How to avoid recalculating a function when we need to backpropagate through it twice?

I want to do the following calculation:

l1 = f(x.detach(), y)
l1.backward()
l2 = -1*f(x, y.detach())
l2.backward()

where f is some function, and x and y are tensors that require gradient. Notice that x and y may both be the results of previous calculations which utilize shared parameters (for example, maybe x=g(z) and y=g(w) where g is an nn.Module ).

The issue is that l1 and l2 are both numerically identical, up to the minus sign, and it seems wasteful to repeat the calculation f(x,y) twice. It would be nicer to be able to calculate it once, and apply backward twice on the result. Is there any way of doing this?

One possibility is to manually call autograd.grad and update the w.grad field of each nn.Parameter w . But I’m wondering if there is a more direct and clean way to do this, using the backward function.

Hi,

I’m afraid the only thing you can do is to give retain_graph=True the first time you call backward.

Can you please elaborate on how this would help?

This flag prevents the graph internal states from being freed.

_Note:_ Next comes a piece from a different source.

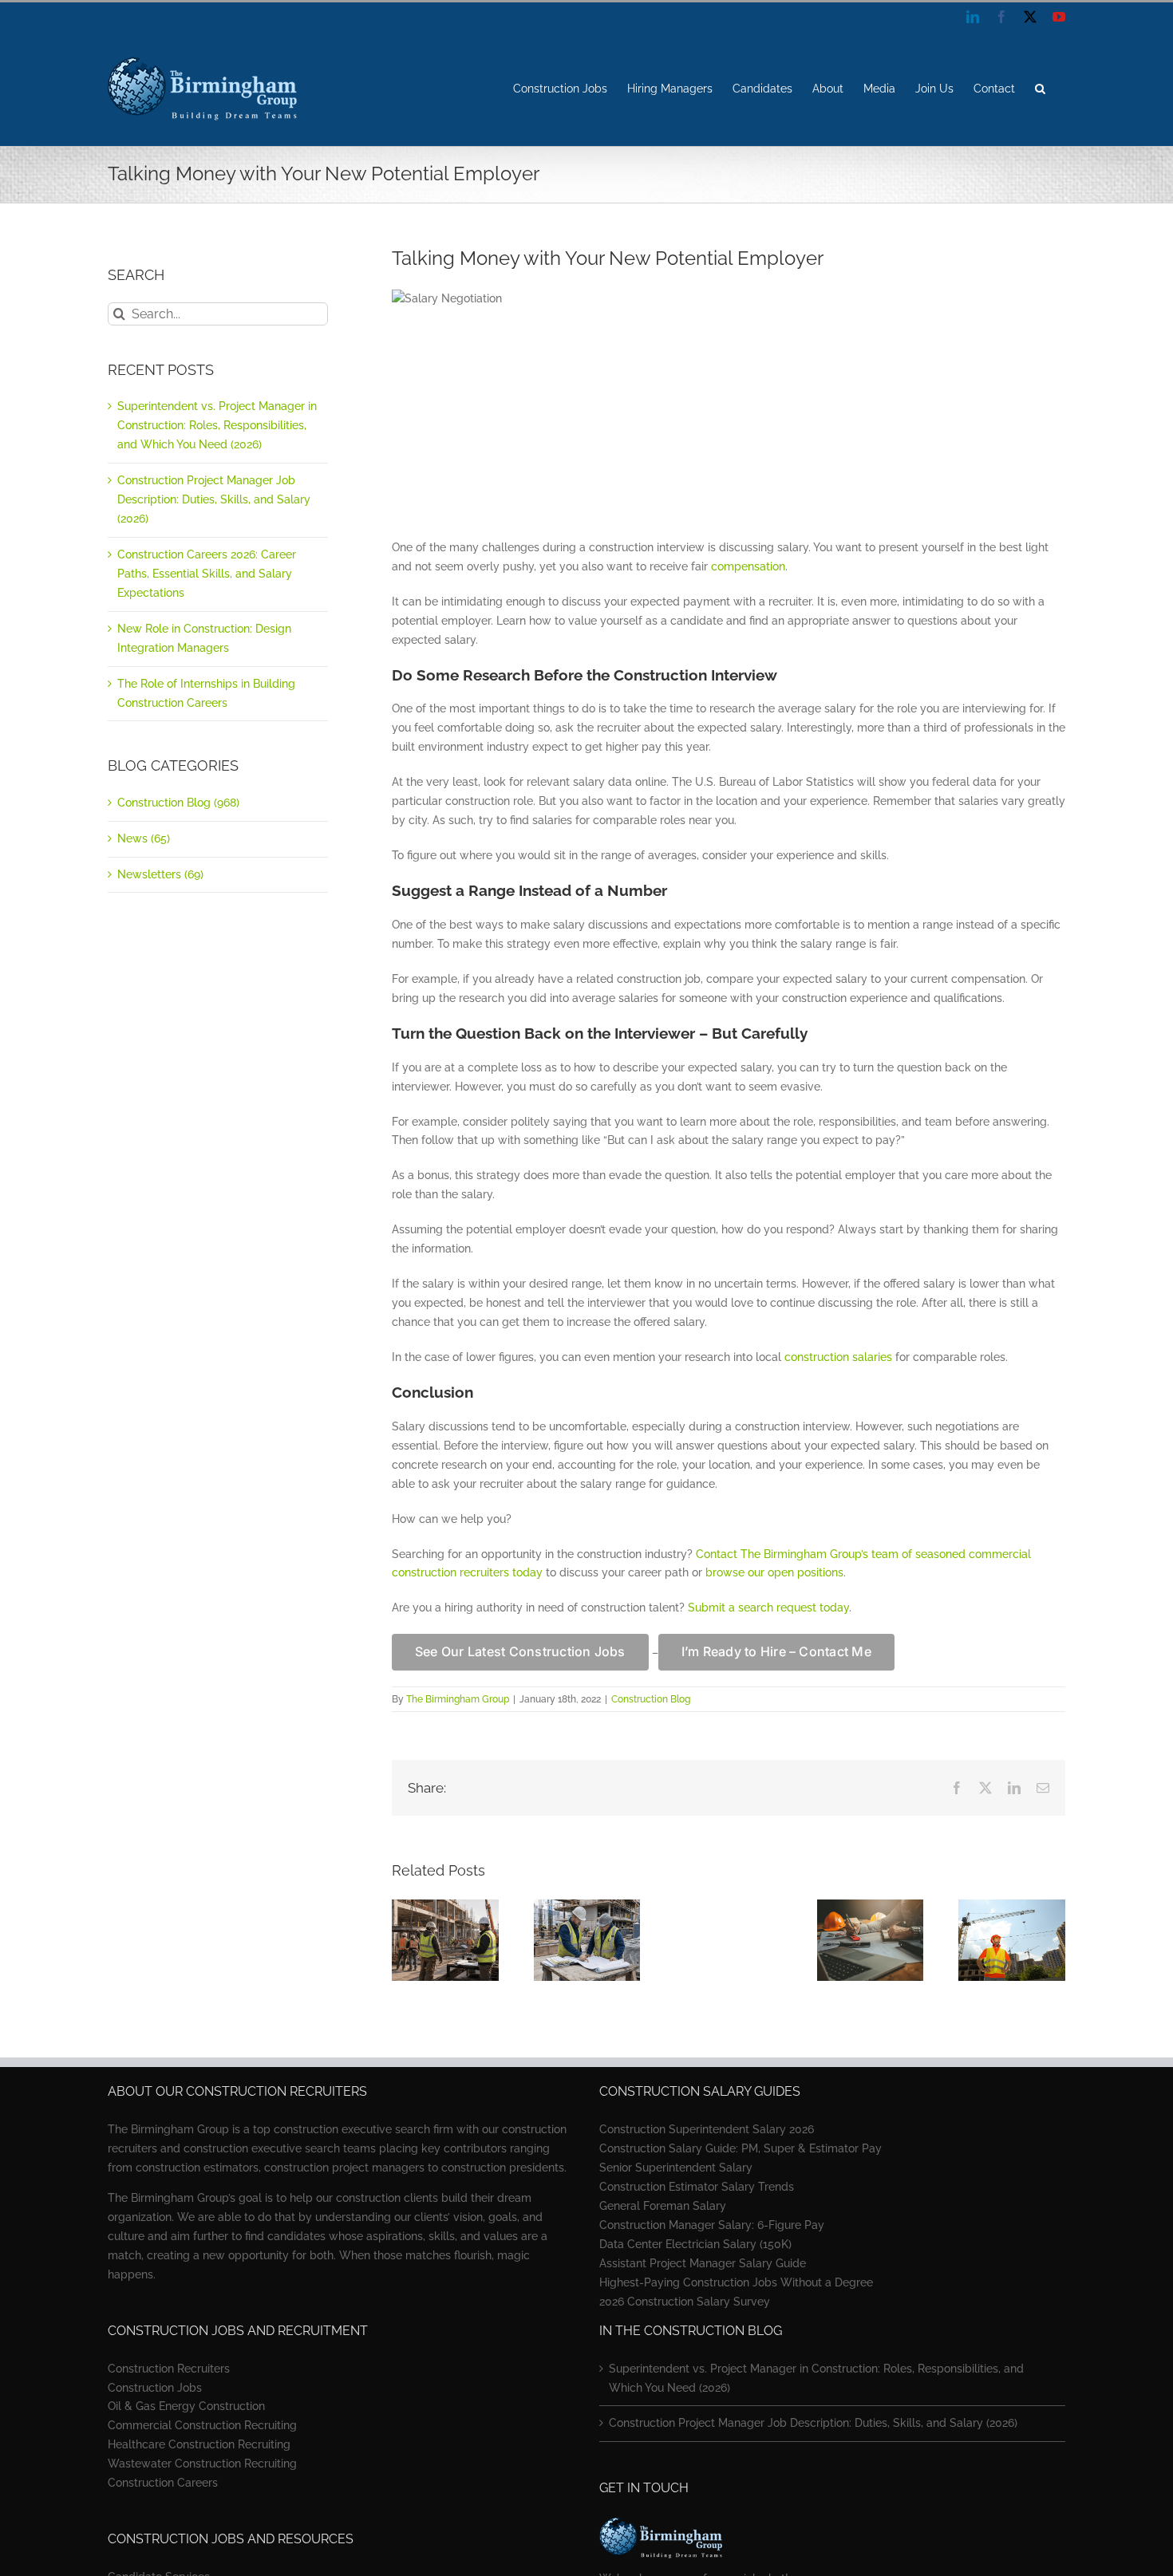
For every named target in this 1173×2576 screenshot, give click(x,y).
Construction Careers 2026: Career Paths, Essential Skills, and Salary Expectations (206, 573)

So you will be able to backprop through the graph as many times as you want (as mentioned in the error message you shared).

Thanks. I would appreciate if you can give a code snippet demonstrating your suggestion. I am aware of retain_graph, but I don’t see how setting it to True will help accomplish what I asked for. It seems to me that there is still a missing ingredient that would let me to do backward twice on the retained graph, each time keeping a different part of the graph detached.

l1 = f(x.detach(), y)
l1.backward(retain_graph=True)
l2 = -1*f(x, y.detach())
l2.backward()

This should not throw the error you mentioned :slight_smile:

Thank you, but I did not mention any error. I wanted to avoid calculating the function f twice. I think that in your solution, it is calculated twice, right? Unless PyTorch automatically caches the first calculation of f and then in the second invocation the cached graph is reused somehow, including the detached subgraph composed of the ancestors of x?

Ho sorry I think I misread the title of the topic and though it was an error :frowning:

Does the function f has any parameter into it?

If there is nothing else in there, and the only way to get to the parameters is via x and y, I would do:

x, y = g(input, params)
# f must have NO parameters
# Equivalent (by linearity of the gradient) to 
# l1 = f(x.detach(), y)
# l1.backward()
# l2 = -1*f(x, y.detach())
# l2.backward()
y.register_hook(lambda x: -x)
loss = f(x, y)
loss.backward()

Note that you should double check that you get the same gradients still as I might be missing something :slight_smile:

This solved my problem nicely. Thanks.
Here is code demonstrating that the solution works:

import torch
lin = torch.nn.Linear(1,1,bias=False)
lin.weight.data[:] = 1.0
a = torch.tensor([1.0])
b = torch.tensor([2.0])
loss_func = lambda x,y: (x-y).abs()

# option 1: this is the inefficient option, presented in the original question
lin.zero_grad()
x = lin(a)
y = lin(b)
loss1 = loss_func(x.detach(),y)
loss1.backward(retain_graph=True)
loss2 = -1*loss_func(x,y.detach()) # second invocation of `loss_func` - not efficient!
loss2.backward()
print(lin.weight.grad)

# option 2: this is the efficient method, suggested by @albanD. 
lin.zero_grad()
x = lin(a)
y = lin(b)
x.register_hook(lambda t: -t)
loss = loss_func(x,y) # only one invocation of `loss_func` - more efficient!
loss.backward()
print(lin.weight.grad) # the output of this is identical to the previous print, which confirms the method

# option 3 - this should not be equivalent to the previous options, used just for comparison
lin.zero_grad()
x = lin(a)
y = lin(b)
loss = loss_func(x,y)
loss.backward()
print(lin.weight.grad)

However, it would be nice to know if there is a more general alternative, that works also for non-linear cases. In other words, it would be interesting to know how to perform the following calculation, but reducing to a single invocation of f(x,y), instead of two:

l1 = u(f(x.detach(), y))
l1.backward()
l2 = v(f(x, y.detach()))
l2.backward()

Here, u and v are two functions.

Hi,

non-linear cases

The gradient is always linear :slight_smile:
This won’t work if u/v/f have paramters though because the flipping of the gradient for the second loss only happens before f. So parameters in these functions would just see the sum of the two losses.